Data extracts =>

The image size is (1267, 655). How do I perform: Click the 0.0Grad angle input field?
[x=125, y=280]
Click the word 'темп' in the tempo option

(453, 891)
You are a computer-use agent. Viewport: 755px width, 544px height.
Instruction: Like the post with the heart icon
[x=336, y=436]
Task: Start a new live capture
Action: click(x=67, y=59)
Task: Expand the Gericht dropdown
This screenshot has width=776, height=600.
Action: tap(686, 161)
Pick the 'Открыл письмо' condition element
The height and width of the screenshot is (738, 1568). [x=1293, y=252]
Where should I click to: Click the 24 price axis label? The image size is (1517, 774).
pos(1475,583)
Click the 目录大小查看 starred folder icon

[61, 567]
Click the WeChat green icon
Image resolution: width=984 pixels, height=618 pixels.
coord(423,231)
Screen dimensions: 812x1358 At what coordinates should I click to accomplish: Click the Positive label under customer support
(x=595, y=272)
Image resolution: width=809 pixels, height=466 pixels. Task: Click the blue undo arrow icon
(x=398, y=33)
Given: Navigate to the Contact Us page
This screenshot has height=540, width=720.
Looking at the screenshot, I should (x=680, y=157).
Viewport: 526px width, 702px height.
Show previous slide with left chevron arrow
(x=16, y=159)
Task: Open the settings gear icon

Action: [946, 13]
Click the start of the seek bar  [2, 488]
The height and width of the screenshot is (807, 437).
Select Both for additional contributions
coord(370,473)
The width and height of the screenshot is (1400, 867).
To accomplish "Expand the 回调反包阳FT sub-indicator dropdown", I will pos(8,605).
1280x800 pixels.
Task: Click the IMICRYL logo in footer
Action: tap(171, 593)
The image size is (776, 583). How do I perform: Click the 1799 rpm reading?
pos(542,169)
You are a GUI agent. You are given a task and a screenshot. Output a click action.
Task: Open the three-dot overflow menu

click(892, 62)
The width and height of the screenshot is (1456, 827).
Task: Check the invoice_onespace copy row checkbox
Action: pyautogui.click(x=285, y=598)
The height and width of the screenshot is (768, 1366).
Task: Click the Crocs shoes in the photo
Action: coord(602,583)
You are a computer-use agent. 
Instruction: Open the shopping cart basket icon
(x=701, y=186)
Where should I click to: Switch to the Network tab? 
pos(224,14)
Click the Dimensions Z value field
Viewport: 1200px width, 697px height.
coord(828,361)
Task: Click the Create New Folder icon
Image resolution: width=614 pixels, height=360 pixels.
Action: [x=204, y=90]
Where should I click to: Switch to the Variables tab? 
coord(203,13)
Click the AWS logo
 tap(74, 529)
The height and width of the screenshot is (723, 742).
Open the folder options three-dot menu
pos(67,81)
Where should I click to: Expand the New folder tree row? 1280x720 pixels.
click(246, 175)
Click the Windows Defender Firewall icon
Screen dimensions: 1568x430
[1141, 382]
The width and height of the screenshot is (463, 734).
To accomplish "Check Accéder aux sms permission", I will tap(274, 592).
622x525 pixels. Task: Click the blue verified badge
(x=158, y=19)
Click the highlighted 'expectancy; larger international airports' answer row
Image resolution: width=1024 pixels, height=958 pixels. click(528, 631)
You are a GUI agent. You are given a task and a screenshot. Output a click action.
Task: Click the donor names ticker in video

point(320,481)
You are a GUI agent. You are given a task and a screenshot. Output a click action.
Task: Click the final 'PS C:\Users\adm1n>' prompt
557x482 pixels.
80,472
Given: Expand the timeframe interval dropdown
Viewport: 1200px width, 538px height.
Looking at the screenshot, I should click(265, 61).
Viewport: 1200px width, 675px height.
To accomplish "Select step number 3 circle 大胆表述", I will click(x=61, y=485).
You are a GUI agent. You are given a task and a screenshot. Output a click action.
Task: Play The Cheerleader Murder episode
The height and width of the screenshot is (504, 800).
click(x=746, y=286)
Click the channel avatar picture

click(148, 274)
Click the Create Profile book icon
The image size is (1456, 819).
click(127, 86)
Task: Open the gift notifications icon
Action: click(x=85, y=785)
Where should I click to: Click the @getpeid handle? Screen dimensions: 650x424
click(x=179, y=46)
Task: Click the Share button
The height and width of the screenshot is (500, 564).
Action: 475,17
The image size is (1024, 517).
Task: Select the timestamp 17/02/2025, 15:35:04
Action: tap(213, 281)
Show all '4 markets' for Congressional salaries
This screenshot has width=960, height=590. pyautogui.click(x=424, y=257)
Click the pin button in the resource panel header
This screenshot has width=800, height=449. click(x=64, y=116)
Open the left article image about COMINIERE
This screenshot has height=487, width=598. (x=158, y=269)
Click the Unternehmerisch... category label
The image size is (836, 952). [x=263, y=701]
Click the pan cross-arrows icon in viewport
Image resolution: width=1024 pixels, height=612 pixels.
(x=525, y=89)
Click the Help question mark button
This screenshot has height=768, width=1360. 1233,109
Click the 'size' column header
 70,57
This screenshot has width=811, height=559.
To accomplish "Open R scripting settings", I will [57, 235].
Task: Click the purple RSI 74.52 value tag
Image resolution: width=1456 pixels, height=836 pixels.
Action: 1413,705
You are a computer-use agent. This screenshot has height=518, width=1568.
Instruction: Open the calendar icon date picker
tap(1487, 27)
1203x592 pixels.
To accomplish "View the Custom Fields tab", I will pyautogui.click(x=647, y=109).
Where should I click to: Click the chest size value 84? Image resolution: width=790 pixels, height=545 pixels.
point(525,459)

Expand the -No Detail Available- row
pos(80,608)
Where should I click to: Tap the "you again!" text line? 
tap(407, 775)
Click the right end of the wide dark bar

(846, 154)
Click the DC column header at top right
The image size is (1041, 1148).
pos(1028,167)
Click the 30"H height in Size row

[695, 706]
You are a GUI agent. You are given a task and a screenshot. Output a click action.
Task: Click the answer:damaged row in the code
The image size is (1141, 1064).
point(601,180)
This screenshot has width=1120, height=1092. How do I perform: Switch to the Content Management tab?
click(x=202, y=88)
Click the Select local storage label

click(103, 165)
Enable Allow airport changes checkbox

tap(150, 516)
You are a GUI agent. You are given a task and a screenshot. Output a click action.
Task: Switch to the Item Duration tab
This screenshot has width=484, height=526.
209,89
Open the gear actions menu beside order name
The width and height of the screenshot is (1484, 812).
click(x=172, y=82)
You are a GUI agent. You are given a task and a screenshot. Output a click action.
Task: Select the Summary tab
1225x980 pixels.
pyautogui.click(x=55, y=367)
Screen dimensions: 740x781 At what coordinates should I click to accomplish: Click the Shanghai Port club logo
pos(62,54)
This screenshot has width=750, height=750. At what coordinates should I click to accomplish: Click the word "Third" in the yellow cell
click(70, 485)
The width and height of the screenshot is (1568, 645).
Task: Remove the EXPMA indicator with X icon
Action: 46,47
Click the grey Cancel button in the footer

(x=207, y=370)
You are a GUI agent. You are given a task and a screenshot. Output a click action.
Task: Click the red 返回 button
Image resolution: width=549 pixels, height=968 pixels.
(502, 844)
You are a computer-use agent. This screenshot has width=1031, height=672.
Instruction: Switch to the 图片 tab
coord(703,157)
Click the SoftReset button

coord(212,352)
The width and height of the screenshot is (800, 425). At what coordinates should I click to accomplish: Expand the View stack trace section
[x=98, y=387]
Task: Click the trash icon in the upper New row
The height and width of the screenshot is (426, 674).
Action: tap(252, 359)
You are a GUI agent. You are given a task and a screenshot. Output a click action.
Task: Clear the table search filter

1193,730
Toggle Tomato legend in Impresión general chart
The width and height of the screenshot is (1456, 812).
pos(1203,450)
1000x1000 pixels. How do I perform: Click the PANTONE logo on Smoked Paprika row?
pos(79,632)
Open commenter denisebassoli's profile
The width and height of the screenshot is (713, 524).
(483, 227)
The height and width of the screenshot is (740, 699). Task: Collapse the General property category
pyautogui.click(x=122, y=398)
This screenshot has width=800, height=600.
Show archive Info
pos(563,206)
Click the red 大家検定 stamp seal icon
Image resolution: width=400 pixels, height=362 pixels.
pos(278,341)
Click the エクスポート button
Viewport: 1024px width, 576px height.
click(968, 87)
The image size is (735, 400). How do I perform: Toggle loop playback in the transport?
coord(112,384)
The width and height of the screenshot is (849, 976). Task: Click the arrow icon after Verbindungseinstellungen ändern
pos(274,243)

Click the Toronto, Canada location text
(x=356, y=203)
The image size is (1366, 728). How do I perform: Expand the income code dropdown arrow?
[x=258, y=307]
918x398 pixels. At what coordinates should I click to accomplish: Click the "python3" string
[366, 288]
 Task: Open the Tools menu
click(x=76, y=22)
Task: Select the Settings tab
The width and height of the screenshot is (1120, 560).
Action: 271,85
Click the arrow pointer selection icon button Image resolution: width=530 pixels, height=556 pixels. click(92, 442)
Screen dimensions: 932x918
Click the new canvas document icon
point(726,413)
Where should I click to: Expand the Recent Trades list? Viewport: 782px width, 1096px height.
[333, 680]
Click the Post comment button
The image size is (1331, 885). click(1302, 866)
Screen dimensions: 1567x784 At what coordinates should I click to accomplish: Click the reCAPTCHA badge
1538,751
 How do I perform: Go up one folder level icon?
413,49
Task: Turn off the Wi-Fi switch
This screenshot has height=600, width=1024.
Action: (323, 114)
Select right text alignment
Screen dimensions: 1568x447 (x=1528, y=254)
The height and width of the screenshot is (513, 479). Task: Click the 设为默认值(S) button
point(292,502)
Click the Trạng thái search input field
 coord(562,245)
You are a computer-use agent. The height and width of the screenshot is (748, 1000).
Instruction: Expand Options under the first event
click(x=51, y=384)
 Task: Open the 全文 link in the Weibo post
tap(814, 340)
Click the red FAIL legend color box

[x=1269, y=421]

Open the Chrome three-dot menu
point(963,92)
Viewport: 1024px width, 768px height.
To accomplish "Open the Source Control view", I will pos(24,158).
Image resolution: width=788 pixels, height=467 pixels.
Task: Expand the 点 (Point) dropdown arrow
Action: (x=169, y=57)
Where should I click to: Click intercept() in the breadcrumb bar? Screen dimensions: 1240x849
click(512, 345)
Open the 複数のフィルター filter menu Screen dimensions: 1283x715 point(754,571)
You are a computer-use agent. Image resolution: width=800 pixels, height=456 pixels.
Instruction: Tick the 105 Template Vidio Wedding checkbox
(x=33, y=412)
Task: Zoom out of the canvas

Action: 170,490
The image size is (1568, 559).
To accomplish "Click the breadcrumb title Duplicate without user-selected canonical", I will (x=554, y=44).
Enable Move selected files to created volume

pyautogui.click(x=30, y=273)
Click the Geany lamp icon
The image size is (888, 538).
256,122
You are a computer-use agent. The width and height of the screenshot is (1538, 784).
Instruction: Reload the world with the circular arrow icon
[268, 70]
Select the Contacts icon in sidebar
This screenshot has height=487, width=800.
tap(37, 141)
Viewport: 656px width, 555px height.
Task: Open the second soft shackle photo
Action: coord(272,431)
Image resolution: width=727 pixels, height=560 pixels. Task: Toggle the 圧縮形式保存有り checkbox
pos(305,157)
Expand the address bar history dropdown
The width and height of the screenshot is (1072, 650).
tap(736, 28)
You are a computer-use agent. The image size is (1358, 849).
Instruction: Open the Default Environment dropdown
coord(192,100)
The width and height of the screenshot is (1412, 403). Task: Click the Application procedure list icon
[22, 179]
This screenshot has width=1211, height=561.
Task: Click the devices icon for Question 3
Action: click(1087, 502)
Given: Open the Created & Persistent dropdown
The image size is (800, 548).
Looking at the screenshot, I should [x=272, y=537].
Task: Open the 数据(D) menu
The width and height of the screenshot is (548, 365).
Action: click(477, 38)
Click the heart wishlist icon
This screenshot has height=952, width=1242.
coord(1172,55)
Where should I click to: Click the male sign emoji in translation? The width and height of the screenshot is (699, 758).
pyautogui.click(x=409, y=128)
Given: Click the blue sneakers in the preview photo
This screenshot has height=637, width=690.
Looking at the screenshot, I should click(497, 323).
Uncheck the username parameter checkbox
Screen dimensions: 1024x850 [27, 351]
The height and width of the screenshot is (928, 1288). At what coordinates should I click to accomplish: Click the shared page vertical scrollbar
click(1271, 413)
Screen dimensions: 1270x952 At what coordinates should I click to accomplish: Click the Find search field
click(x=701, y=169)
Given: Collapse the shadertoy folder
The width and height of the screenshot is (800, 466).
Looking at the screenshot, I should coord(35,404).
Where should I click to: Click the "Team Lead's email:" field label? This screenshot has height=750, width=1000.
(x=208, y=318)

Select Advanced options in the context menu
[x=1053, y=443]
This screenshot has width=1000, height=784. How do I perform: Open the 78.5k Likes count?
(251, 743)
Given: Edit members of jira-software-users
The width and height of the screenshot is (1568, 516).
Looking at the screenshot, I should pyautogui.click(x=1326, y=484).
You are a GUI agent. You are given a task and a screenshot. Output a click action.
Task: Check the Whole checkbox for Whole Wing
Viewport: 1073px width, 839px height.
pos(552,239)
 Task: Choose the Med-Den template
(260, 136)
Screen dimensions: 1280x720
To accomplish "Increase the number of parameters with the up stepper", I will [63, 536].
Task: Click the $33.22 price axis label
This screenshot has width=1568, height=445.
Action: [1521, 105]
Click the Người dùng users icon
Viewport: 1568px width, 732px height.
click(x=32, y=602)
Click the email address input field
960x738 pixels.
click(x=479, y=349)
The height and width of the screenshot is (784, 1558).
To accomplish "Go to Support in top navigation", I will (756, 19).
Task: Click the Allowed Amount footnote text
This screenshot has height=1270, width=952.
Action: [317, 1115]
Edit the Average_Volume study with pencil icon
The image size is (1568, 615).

What to produce => What is the number of lines above that contain "Edit"? Reply with that number only.

Result of this exercise => 2